***** RECORDS PROVIDED
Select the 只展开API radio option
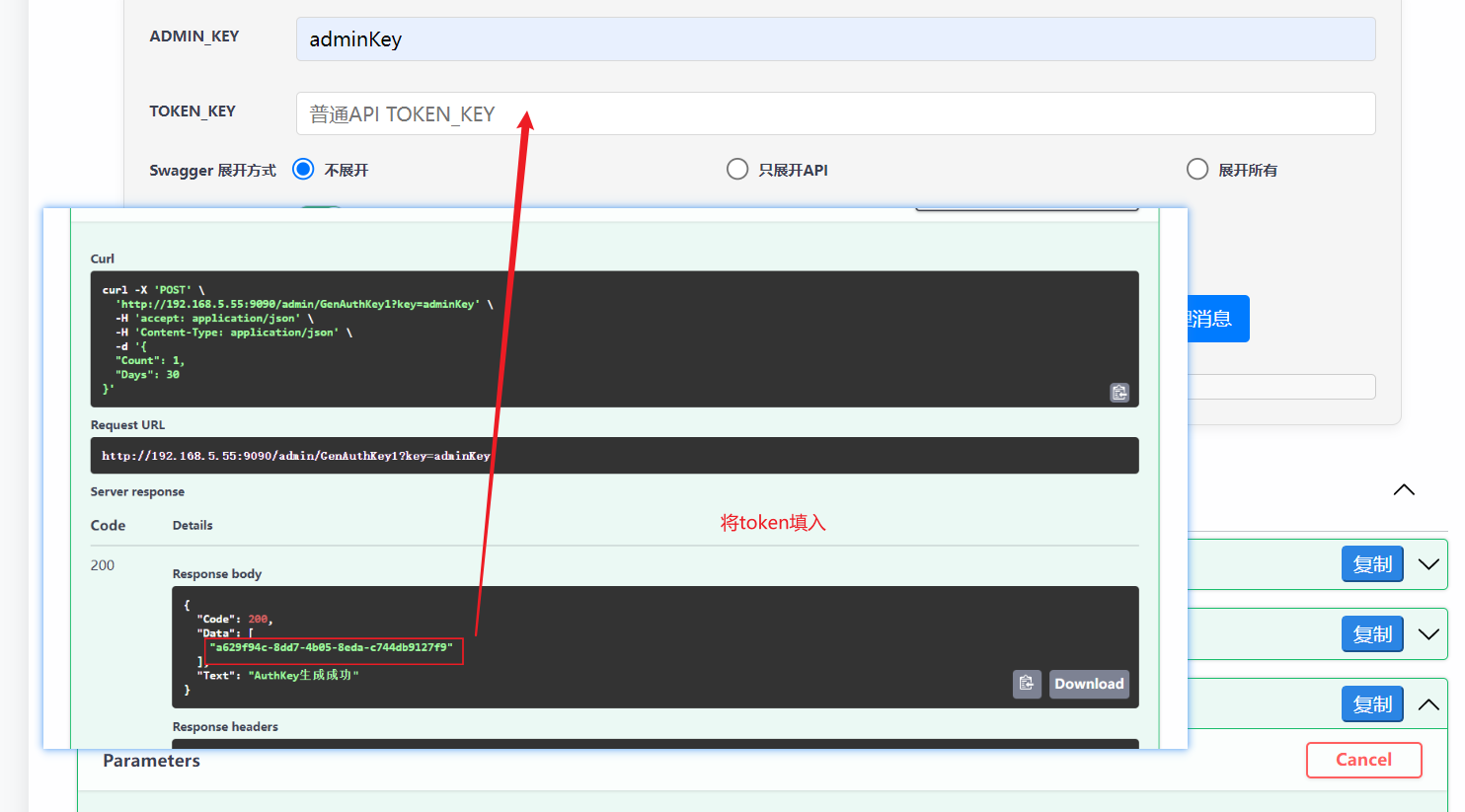 [737, 170]
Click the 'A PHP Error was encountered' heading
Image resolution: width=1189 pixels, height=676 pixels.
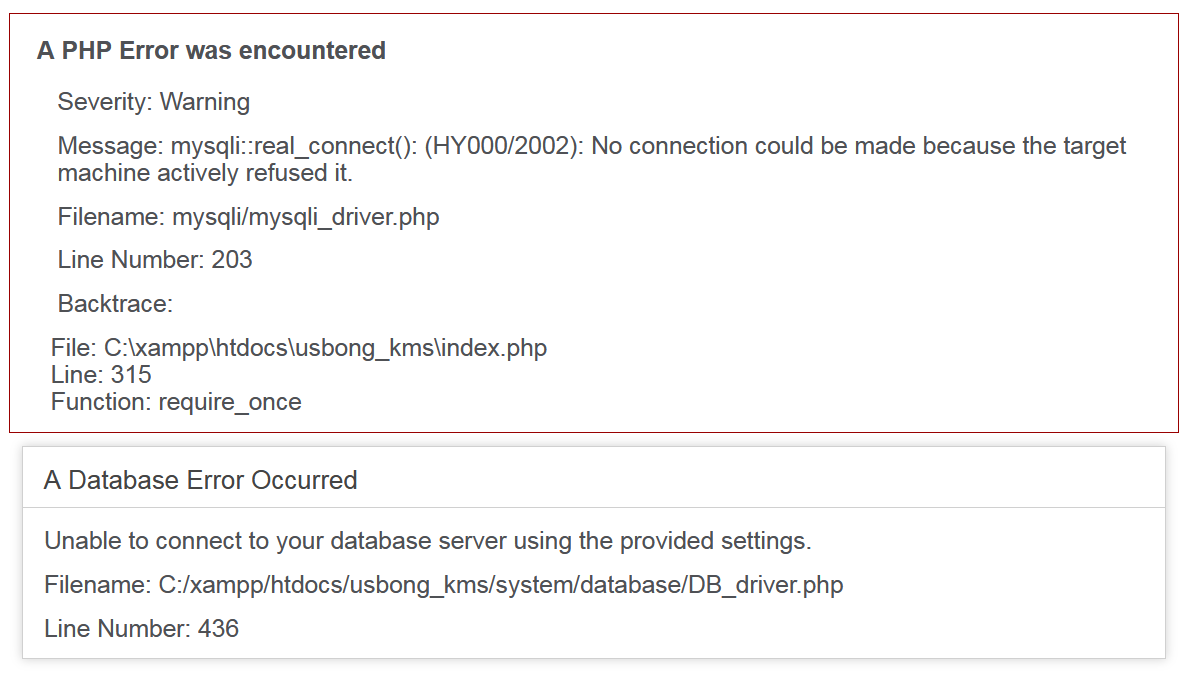click(x=211, y=50)
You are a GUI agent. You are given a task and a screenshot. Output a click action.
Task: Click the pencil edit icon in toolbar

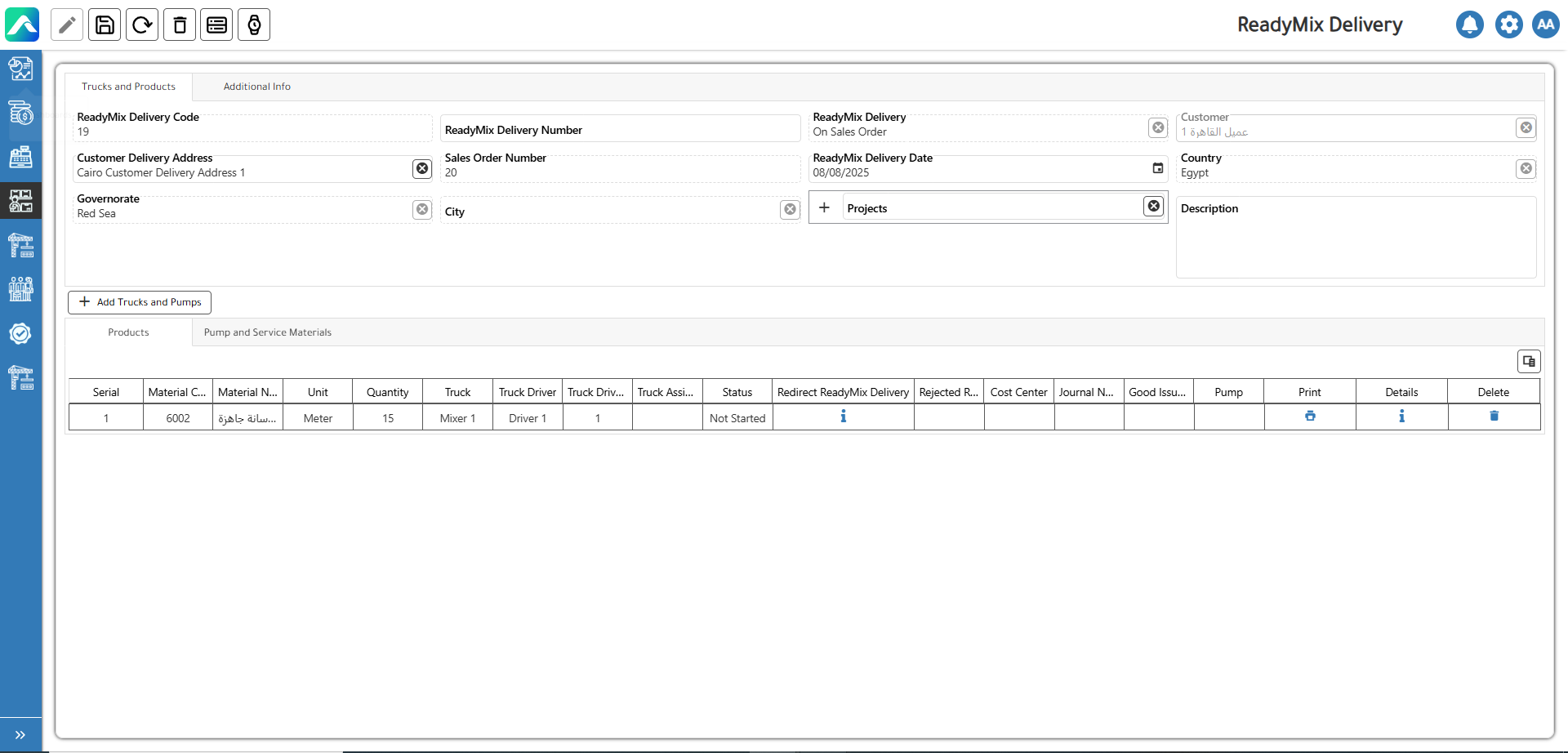pyautogui.click(x=67, y=25)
**********
EXERCISE INSTRUCTIONS = All of the entries must be reproduced exactly, apart from the pictures, which are to be dropped.

REPLY =
Select the 只展开API radio option
 [737, 170]
Click the 'A PHP Error was encountered' heading
Image resolution: width=1189 pixels, height=676 pixels.
click(x=211, y=50)
You are a GUI agent. You are given a task and a screenshot. Output a click action.
Task: Click the pencil edit icon in toolbar

pyautogui.click(x=67, y=25)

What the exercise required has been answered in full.